Children are also affected by congenital and acquired heart diseases. Congenital heart defects (CHD) are the number one birth defect and leading cause of birth defect related deaths worldwide. But awareness is low and that’s taking a toll. 1 in every 110 babies is born with CHD every year in the USA alone. Approximately 18 out of 10,000 babies are born with a critical congenital heart defect (CCHD). Nearly 40,000 infants in U.S. are born each year with CHDs. CHDs are as common as autism and about twenty five times more common than cystic fibrosis. CHDs kill twice as many children as childhood cancer. Although some babies will be diagnosed at birth especially after wide spread use of CCHD pulse oximetry screening in nursery but it’s a screening tool and not always identify CHDs. Fetal echocardiography during pre-natal period is an excellent tool to identify CHDs when indicated. CHD awareness week is Feb 7-Feb 14. This is an annual awareness effort to help educate the public about congenital heart defects.
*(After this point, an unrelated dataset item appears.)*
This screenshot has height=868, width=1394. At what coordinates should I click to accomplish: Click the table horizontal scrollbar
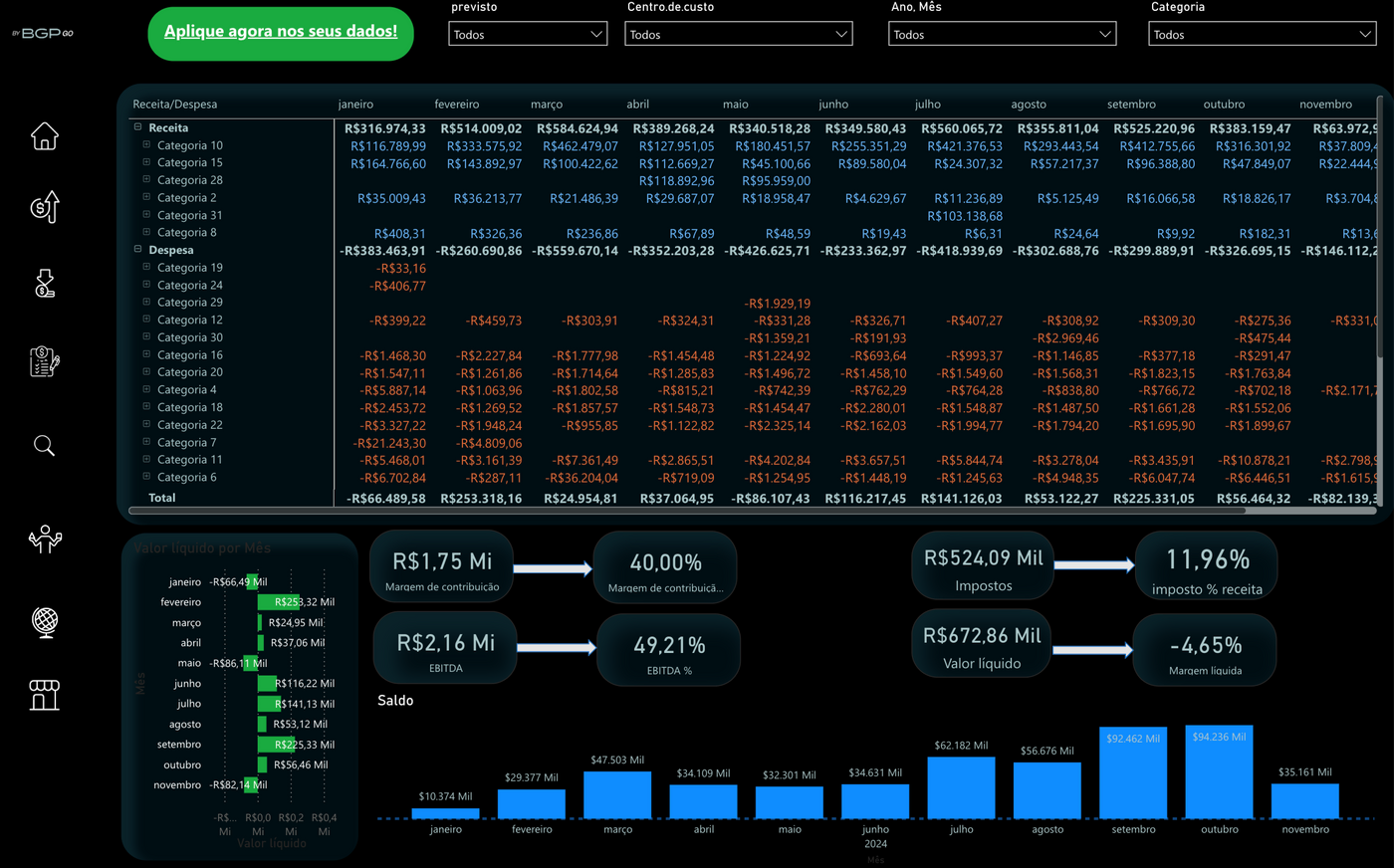coord(687,511)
At Jackson Purchase Medical Center, it’s important for us to take care of our hearts so that we can take care of our patients’ hearts. And with this February marking American Heart Month, there’s no better time to ensure that you’re doing everything you can to keep your heart healthy for the long run. Preventing heart disease means making smart choices today that can pay off for the rest of your life. Anyone – at any age – can benefit from these simple steps:
Eat a healthy diet.
Eating a diet of lower-calorie, nutrient-rich foods can help you control your weight, cholesterol levels and blood pressure, which helps lower your risk of heart disease. Fill your plate with fruits and vegetables, whole grains, low-fat dairy products, skinless poultry and fish, and nuts and legumes; and limit your intake of foods with saturated fat, trans fats, sodium, sugar and red meat. If you do choose to eat red meat, make sure you’re using the leanest cut you can find.
Stay physically active.
Your activity level is actually your greatest potential risk factor. Low fitness levels come with double the risk of heart disease. The good news is that your heart benefits from every type of activity. Try to complete at least 150 minutes of moderate intensity exercise, 75 minutes of vigorous activity, or a combination of the two, every week. Most importantly, just keep moving!
Know your numbers.
A big part of staying on top of your heart health is being aware of your blood pressure and cholesterol levels and working to keep them at low-risk levels. Be sure to get your levels checked regularly and talk to your primary care doctor about your numbers and how to keep them within a healthy range. When you act early and make good heart health a priority, you can help reduce your risk for heart disease. Plus, you’ll be in a better position to catch any potential issues and work together with your doctor to keep your heart healthy for the long run.
Remember, you get one heart. Treat it smart!